«Quand les Janjawid sont arrivés, j’ai pris ma fille dans mes bras pour courir, une balle m’a atteint à la jambe droite et je ne pouvais plus courir vite, c’est à ce moment que ma fille Husna a été touchée.» Ce père de famille a raconté à l’équipe d’investigation d’Amnesty International comment sa fillette de trois ans a été tuée. Témoignage après témoignage, le rapport que l’organisation vient de publier sur les violations des droits humains au Tchad est accablant: la population civile de la région est victime d’attaques ciblées de la part des milices soudanaises Janjawid.
Conséquences: des déplacements massifs au Tchad et vers le Darfour, où la situation humanitaire est pourtant lamentable. En moins d’une année, les attaques menées par les Janjawid dans l’est du Tchad ont provoqué le déplacement forcé de cinquante mille à septante-cinq mille personnes. Rien qu’en mai et juin derniers, plus de dix mille Tchadien·ne·s ont traversé la frontière à Tissi pour se réfugier au Soudan, où sept mille réfugié·e·s vivent déjà dans des camps de fortune. Un grand nombre de ces personnes déplacées sont restées au Tchad, mais au moins quinze mille d’entre elles n’ont eu d’autre choix que de fuir au Darfour. Les gens qui ont été déplacés se sont regroupés dans des camps informels où ils restent souvent exposés au risque de nouvelles attaques.
Des attaques répétées
La situation à la frontière tchadienne est intimement liée à ce qui se passe au Darfour. Les milices Janjawid sont soutenues par le gouvernement soudanais et s’en prennent à la population civile, accusée de soutenir les groupes rebelles qui se battent contre le pouvoir de Khartoum. Elles attaquent directement les villages des ethnies définies comme «africaines», par opposition aux «arabes».

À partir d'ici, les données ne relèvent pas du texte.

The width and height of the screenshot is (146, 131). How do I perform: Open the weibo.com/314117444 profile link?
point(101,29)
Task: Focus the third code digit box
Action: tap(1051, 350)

Cela fait plus de trois ans que les milices Janjawid s’en prennent aux communautés de la zone frontalière orientale du Tchad. Mais les attaques se sont intensifiées depuis quelques mois et sont devenues d’une cruauté indicible. Elles n’ont pas tout de suite atteint la barbarie qu’elles connaissent actuellement. Les premières, en 2003, étaient des raids de petite échelle destinés surtout à voler le bétail, généralement gardé à une certaine distance des villages. Les gardiens de bétail étaient tués s’ils résistaient aux Janjawid, mieux armés, mais les villages eux-mêmes n’étaient pas attaqués.
Or les incursions se multiplient au fur et à mesure que les relations entre le Tchad et le Soudan se dégradent. Les milices profitent d’attaques de groupes rebelles (installés au Soudan) contre le gouvernement tchadien pour s’en prendre à la population civile sans défense. Les Janjawid ont commencé à attaquer directement les villages, parfois de manière répétée sur plusieurs jours ou à certaines périodes du mois, jusqu’à ce que la plupart des villageois·e·s soient tué·e·s ou contraint·e·s de fuir. Les villages finissent ainsi par être totalement pillés. Dans certaines zones, ces actes constituent la dernière phase de l’évolution des attaques avant que les populations, totalement spoliées de leurs biens, ne soient finalement déplacées.
Le monde entier alerté
Le gouvernement tchadien est, certes, confronté à une menace réelle d’attaque du groupe rebelle du Front uni pour le changement démocratique (FUCD). Mais Amnesty International constate que le Tchad n’a pratiquement rien fait pour sécuriser la frontière orientale du pays et pour protéger les communautés qui y vivent. L’organisation estime que cette menace ne le décharge pas de son devoir fondamental de protection de la population civile. Elle demande au gouvernement tchadien, à l’Union africaine, au Conseil de sécurité des Nations unies et aux Nations unies elles-mêmes, un déploiement d’efforts pour assurer la sécurité de la population. Si rien n’est entrepris, les risques d’escalade de la violence sont énormes: les communautés tchadiennes cherchent à présent à acquérir des armes modernes pour assurer leur défense. De plus en plus de civil·e·s, y compris des enfants, viennent grossir les rangs des groupes rebelles.